Эндрю кивнул и взял предложенную О'Дональдом сигару. Друзья присели на ступеньки железнодорожной платформы, и Пэт заботливо поправил одеяло, накинутое на плечи Эндрю.
— Все стало другим, — со вздохом произнес Эндрю. — Этой войне не видно конца, в ней все решают новые машины, которые моментально устаревают, и нам тут же приходится придумывать еще более совершенные способы убийства. — Он кивнул в сторону Тимокина и его броневика.
— Прошло время кавалерийских атак и шеренг, когда солдаты делали залп, стоя плечом к плечу, — грустно заметил Пэт. — Все это бесполезно против чертовых дымящих монстров.
— Но именно броневики спасли наши с тобой задницы, — отозвался Эндрю. — Еще полчаса, и от нас бы остались рожки да ножки.
При этом воспоминании по его спине пробежал холодок. Бантаги с улюлюканьем ворвались в лес и начали штыками оттеснять Эндрю и его людей к вершине холма. Вокруг него с треском валились обстреливаемые вражеской артиллерией деревья, а на восточном склоне Роки-Хилла укрылись сбившиеся в кучи раненые, — да, броневики, ударившие в тыл наступающему войску орды, подоспели в самый последний момент.
— Послушать вас двоих, так прежние способы убийства были лучше нынешних, — проворчал Эмил. — А по мне, никакой разницы, убийство есть убийство.
— У нас сейчас нет иного пути, — ответил Эндрю. — Нужно идти до конца. Это отступление дает нам возможность подготовиться к будущим боям, мы теряем территорию, но выигрываем время. С божьей помощью погода сыграет нам на руку. Осенние дожди, зимний снег, — возможно, боевые действия начнутся не раньше следующей весны, а за это время мы создадим новую армию.

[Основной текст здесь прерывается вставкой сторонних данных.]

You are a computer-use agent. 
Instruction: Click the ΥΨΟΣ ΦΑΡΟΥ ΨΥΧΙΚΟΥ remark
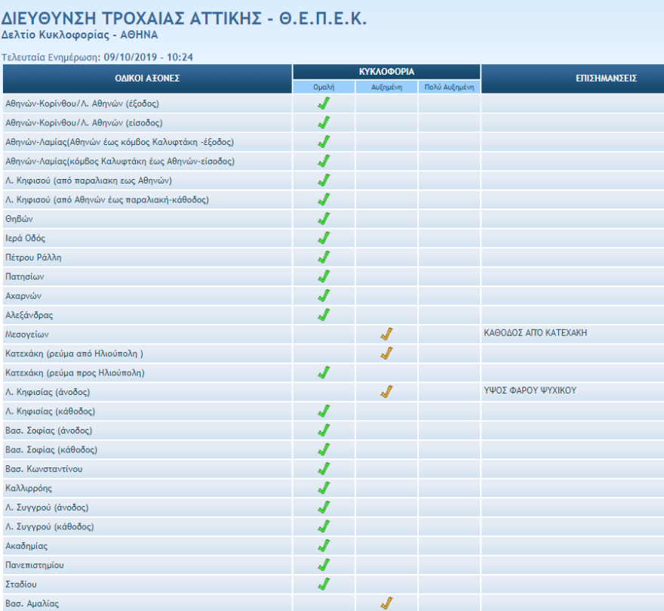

— И Гаарк тоже, — мрачно добавил Эмил.
— Так было дома, так происходит и здесь, — заметил Пэт. — Зато нам не грозит безработица.
— Иногда мне кажется, что ты и правда законченный сукин сын, — сердито бросил Эмил.
Пэт грустно усмехнулся:
— Мой дорогой доктор, я просто стараюсь не сойти с ума от всего, что происходит вокруг.
Эмил кивнул и, испытывая смущение из-за резких слов, выудил из кармана куртки бутылку с водкой и протянул ее ирландцу.
— Можете называть это поражением, но вы, ребята, сражались как черти, это точно.
Пэт бросил взгляд на восток и вскинул вверх руку с бутылкой, словно салютуя павшим товарищам, после чего сделал долгий глоток.
— Эндрю!
Мозг Эндрю пронзила ужасная мысль, и он со страхом посмотрел в глаза вышедшей из вагона Кэтлин. Вздохнув, Кэтлин спустилась с платформы, взяла у Пэта бутылку, отхлебнула и присела на ступеньки рядом с мужем.
— Винсент?
— Он заснул.
— Слава Богу, — с облегчением прошептал Эмил.
— Температура спадает, но, Эндрю, этот мальчик очень серьезно ранен. Я не уверена, что он когда-нибудь сможет ходить.
— По крайней мере он будет жить, — ответил Эндрю.
Кэтлин молча кивнула.
— Сэр!
Подняв голову, Эндрю увидел рядом с собой вестового с телеграммой в руке. У него возникло какое-то нехорошее предчувствие. Взяв депешу, полковник полез в карман за коробком, но Пэт уже успел зажечь спичку, и в ее свете Эндрю быстро прочитал телеграмму Калина.
— Боже милосердный, — выдохнул он. Эндрю обвел взглядом друзей, в его глазах стояли слезы. — Чака Фергюсона больше нет. Он умер во сне час назад.
— Господи, нет, — ахнул Пэт и, опустив голову, исчез в темноте.